Transcribe only the stretch of lines that opens with the line containing "Instruction: Click the" and closes with the last line of the listing, skipping pictures.
----
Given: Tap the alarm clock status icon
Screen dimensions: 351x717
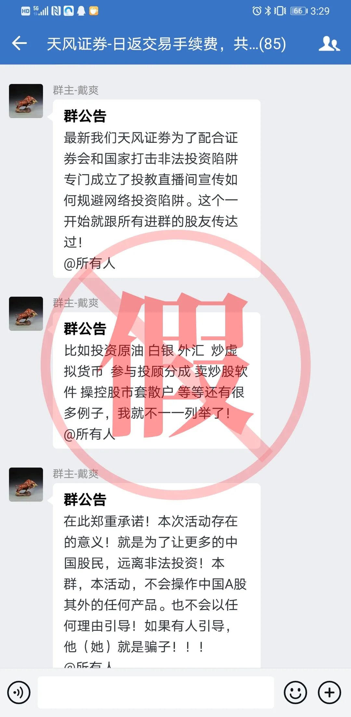Looking at the screenshot, I should [x=257, y=11].
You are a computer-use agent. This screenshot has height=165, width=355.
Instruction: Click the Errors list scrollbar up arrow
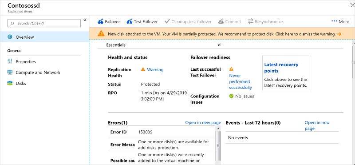pos(218,129)
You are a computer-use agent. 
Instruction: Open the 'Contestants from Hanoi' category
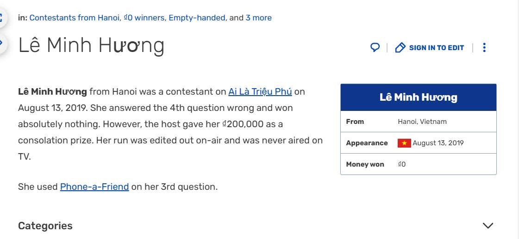point(74,18)
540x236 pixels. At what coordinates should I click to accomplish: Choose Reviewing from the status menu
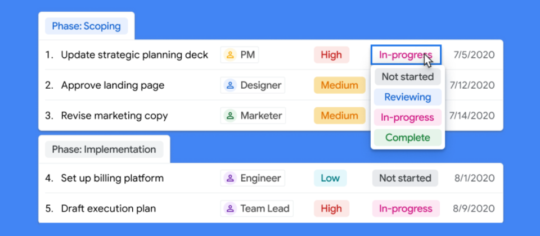(408, 97)
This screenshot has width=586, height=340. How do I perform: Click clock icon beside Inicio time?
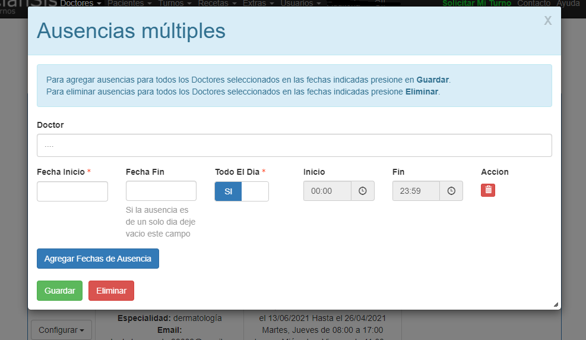pyautogui.click(x=363, y=191)
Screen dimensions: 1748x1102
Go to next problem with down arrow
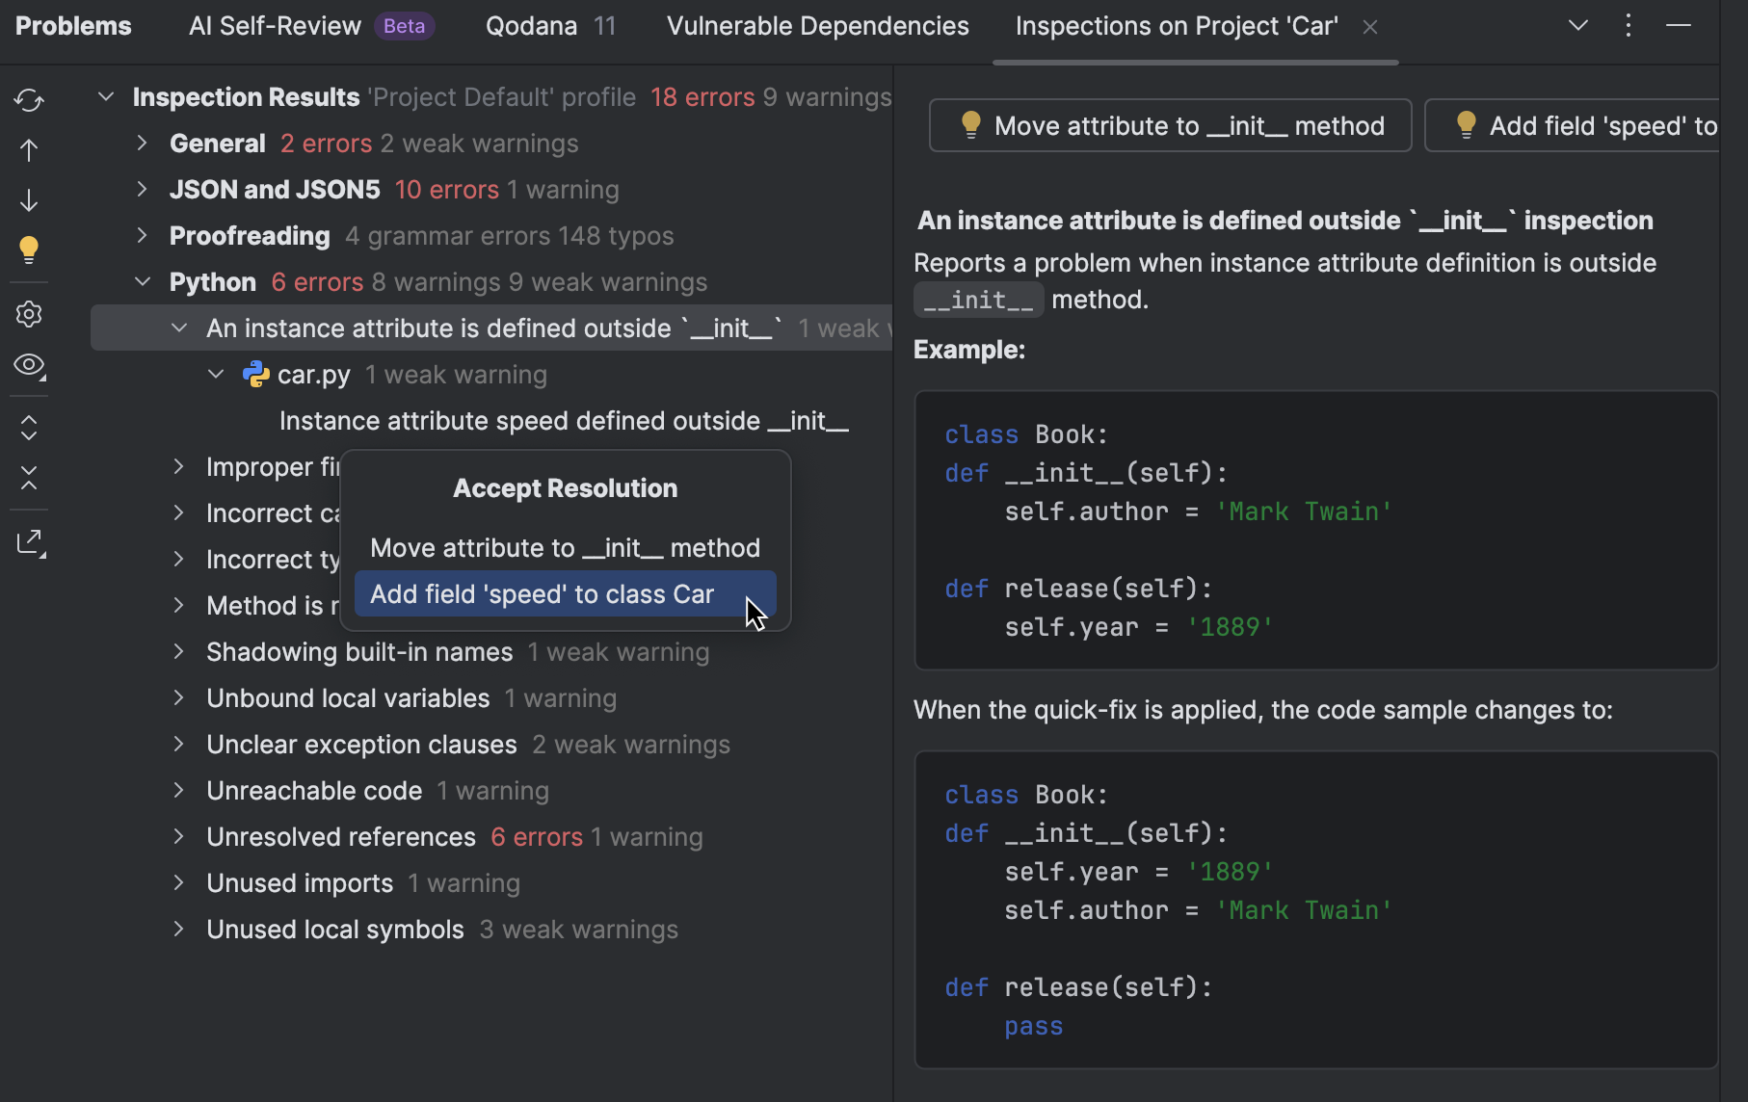(x=29, y=200)
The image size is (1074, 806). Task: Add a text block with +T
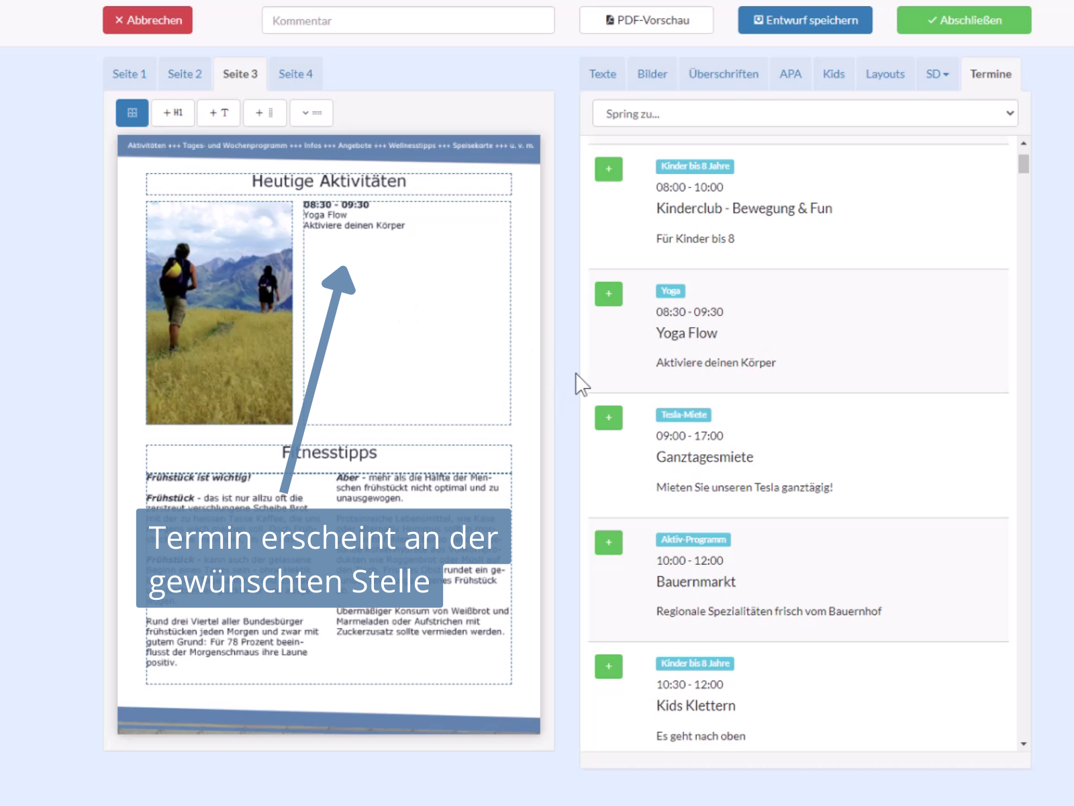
----
#### Written solution:
Instruction: Click the Errors list scrollbar up arrow
pos(218,129)
You are a computer-use agent. 
Instruction: Open the 'Contestants from Hanoi' category
point(74,18)
540x236 pixels. At what coordinates should I click to accomplish: Choose Reviewing from the status menu
(408, 97)
This screenshot has width=586, height=340. How do I perform: Click clock icon beside Inicio time?
pyautogui.click(x=363, y=191)
Screen dimensions: 1748x1102
Go to next problem with down arrow
(x=29, y=200)
The image size is (1074, 806). Task: Add a text block with +T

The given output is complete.